-- SUPPLIED MATERIAL --
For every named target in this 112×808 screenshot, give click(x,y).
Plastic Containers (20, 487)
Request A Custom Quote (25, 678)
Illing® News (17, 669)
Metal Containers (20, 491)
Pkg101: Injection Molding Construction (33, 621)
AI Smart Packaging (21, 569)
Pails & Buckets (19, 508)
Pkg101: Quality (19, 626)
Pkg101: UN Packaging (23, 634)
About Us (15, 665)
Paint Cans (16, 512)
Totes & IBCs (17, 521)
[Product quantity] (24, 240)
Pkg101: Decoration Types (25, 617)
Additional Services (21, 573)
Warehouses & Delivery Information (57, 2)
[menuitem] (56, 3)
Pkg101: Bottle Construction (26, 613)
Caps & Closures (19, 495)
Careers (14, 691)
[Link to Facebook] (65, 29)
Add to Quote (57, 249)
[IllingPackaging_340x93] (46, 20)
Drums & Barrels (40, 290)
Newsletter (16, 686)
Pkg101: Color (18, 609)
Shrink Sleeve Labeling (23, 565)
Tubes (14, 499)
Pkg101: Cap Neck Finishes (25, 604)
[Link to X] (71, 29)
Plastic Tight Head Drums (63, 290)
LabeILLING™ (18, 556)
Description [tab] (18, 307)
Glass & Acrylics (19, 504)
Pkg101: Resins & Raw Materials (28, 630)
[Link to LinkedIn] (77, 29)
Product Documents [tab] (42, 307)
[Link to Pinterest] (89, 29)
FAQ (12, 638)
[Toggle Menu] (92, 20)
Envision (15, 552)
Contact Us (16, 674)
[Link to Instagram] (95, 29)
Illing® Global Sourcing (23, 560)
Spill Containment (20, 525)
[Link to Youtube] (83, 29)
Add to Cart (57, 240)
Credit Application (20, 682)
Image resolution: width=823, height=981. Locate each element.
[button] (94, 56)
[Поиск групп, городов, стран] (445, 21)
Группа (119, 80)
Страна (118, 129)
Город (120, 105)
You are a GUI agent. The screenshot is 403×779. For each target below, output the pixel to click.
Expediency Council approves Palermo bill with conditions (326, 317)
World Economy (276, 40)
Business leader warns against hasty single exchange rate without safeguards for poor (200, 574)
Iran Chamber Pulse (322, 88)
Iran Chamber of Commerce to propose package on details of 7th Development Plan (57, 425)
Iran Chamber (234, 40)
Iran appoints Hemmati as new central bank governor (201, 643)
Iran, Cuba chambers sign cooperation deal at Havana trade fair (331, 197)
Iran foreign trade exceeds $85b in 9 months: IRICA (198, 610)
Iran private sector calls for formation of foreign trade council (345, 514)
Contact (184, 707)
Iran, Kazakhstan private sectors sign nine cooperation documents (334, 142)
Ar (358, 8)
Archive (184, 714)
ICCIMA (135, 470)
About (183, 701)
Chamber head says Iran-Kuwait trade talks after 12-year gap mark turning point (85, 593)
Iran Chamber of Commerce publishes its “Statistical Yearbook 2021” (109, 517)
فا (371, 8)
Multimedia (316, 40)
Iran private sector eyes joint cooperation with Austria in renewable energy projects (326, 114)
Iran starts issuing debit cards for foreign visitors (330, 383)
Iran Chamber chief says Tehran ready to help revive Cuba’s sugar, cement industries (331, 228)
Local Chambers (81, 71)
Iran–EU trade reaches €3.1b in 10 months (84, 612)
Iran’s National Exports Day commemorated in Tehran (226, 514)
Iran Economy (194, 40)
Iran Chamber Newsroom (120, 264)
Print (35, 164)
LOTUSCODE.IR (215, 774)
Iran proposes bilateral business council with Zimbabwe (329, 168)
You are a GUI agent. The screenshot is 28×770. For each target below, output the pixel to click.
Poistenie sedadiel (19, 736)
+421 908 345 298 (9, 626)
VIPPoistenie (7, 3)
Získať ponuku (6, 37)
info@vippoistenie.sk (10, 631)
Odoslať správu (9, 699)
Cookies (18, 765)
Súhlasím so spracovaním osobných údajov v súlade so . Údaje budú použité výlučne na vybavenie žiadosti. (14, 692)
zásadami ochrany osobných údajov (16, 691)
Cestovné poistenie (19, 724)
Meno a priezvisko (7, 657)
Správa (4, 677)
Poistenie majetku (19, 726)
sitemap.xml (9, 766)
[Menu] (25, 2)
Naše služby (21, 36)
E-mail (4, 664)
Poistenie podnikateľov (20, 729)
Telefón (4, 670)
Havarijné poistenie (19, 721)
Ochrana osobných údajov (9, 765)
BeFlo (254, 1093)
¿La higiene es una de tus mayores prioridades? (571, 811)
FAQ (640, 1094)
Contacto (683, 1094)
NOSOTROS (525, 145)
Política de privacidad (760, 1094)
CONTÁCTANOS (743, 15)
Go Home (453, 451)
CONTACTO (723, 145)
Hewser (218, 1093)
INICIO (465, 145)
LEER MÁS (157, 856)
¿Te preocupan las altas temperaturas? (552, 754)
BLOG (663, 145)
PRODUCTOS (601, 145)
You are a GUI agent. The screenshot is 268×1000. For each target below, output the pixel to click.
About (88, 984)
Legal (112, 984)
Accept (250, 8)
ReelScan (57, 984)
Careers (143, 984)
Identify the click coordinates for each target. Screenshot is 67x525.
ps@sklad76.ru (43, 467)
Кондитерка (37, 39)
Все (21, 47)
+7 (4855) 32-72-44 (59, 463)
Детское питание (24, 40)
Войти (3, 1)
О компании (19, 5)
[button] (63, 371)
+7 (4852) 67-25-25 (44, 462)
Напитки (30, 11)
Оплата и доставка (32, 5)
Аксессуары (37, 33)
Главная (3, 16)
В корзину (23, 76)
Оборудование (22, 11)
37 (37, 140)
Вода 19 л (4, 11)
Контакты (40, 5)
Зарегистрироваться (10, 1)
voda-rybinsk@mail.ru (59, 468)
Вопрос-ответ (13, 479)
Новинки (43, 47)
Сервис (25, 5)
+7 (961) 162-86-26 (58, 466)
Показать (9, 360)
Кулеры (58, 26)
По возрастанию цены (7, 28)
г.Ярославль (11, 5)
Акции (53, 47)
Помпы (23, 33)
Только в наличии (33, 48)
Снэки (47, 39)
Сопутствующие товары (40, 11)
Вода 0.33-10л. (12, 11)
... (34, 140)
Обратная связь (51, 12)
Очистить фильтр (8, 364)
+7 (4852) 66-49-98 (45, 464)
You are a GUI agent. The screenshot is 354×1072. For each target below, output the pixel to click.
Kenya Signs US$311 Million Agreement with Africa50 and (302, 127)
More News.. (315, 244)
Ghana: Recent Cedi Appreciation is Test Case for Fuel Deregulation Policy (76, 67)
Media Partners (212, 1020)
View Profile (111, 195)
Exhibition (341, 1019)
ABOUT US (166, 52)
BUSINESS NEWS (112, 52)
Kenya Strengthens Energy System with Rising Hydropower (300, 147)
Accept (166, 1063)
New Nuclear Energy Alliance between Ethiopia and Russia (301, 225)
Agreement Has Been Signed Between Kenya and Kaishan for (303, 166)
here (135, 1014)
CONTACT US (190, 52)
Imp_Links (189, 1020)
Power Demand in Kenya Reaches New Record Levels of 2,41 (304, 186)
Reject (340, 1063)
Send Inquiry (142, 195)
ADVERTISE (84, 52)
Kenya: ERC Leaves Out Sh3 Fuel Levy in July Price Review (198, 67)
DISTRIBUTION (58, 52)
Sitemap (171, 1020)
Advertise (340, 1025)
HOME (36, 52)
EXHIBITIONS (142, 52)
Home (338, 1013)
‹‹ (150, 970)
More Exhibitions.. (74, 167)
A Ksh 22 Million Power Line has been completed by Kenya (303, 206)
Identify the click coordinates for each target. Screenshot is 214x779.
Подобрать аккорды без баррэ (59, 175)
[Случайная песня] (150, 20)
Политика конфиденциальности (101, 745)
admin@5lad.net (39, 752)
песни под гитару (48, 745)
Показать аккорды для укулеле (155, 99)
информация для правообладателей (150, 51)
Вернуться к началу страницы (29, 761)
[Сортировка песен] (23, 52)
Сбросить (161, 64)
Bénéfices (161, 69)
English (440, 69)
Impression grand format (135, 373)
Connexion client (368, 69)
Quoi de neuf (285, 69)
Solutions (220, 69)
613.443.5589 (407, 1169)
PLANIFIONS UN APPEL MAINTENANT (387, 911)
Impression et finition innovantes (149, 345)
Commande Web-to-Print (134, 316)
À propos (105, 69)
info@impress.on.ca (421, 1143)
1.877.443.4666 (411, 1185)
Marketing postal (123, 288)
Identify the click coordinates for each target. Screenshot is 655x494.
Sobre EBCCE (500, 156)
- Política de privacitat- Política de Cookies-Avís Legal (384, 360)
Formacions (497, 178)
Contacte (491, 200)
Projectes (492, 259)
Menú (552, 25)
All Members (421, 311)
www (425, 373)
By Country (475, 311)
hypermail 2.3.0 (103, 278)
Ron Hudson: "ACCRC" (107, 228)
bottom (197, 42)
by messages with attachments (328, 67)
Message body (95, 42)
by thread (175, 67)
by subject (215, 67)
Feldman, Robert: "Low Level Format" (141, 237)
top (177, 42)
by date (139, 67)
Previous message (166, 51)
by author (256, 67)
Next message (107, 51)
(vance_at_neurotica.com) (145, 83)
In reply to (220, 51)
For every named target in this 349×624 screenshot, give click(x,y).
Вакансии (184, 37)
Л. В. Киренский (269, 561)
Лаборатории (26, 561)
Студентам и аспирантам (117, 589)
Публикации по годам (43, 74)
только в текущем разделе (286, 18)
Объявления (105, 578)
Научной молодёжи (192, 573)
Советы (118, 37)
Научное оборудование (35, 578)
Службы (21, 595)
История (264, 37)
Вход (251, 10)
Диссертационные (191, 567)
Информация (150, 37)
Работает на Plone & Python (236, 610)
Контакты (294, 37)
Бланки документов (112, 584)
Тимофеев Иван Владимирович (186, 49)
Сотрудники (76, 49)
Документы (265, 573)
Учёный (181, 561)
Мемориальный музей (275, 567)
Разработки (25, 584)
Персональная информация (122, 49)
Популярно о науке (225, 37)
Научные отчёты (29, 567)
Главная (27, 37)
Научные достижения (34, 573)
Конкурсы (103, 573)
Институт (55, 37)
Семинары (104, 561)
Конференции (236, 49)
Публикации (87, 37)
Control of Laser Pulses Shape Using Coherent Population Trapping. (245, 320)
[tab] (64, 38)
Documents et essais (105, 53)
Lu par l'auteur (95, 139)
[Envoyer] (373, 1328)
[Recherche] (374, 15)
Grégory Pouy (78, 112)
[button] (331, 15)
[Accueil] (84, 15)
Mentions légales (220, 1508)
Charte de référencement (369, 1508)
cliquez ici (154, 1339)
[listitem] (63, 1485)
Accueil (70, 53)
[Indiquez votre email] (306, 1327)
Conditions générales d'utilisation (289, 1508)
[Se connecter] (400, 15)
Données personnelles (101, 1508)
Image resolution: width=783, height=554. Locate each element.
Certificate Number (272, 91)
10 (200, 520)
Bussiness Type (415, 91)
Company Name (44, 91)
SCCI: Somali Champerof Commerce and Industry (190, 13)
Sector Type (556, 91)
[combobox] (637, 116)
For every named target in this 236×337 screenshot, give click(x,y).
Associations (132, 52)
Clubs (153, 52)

-- AIM --
Rewrite the rows from the line that has "Imp_Links (189, 1020)" through the line that has "Подобрать аккорды без баррэ (59, 175)", with "Sitemap" changed to "Site Map" and nothing else altered.

-- RESPONSE TO THE EXERCISE --
Imp_Links (189, 1020)
Power Demand in Kenya Reaches New Record Levels of 2,41 (304, 186)
Reject (340, 1063)
Send Inquiry (142, 195)
ADVERTISE (84, 52)
Kenya: ERC Leaves Out Sh3 Fuel Levy in July Price Review (198, 67)
DISTRIBUTION (58, 52)
Site Map (171, 1020)
Advertise (340, 1025)
HOME (36, 52)
EXHIBITIONS (142, 52)
Home (338, 1013)
‹‹ (150, 970)
More Exhibitions.. (74, 167)
A Ksh 22 Million Power Line has been completed by Kenya (303, 206)
Identify the click coordinates for each target. Screenshot is 214x779.
Подобрать аккорды без баррэ (59, 175)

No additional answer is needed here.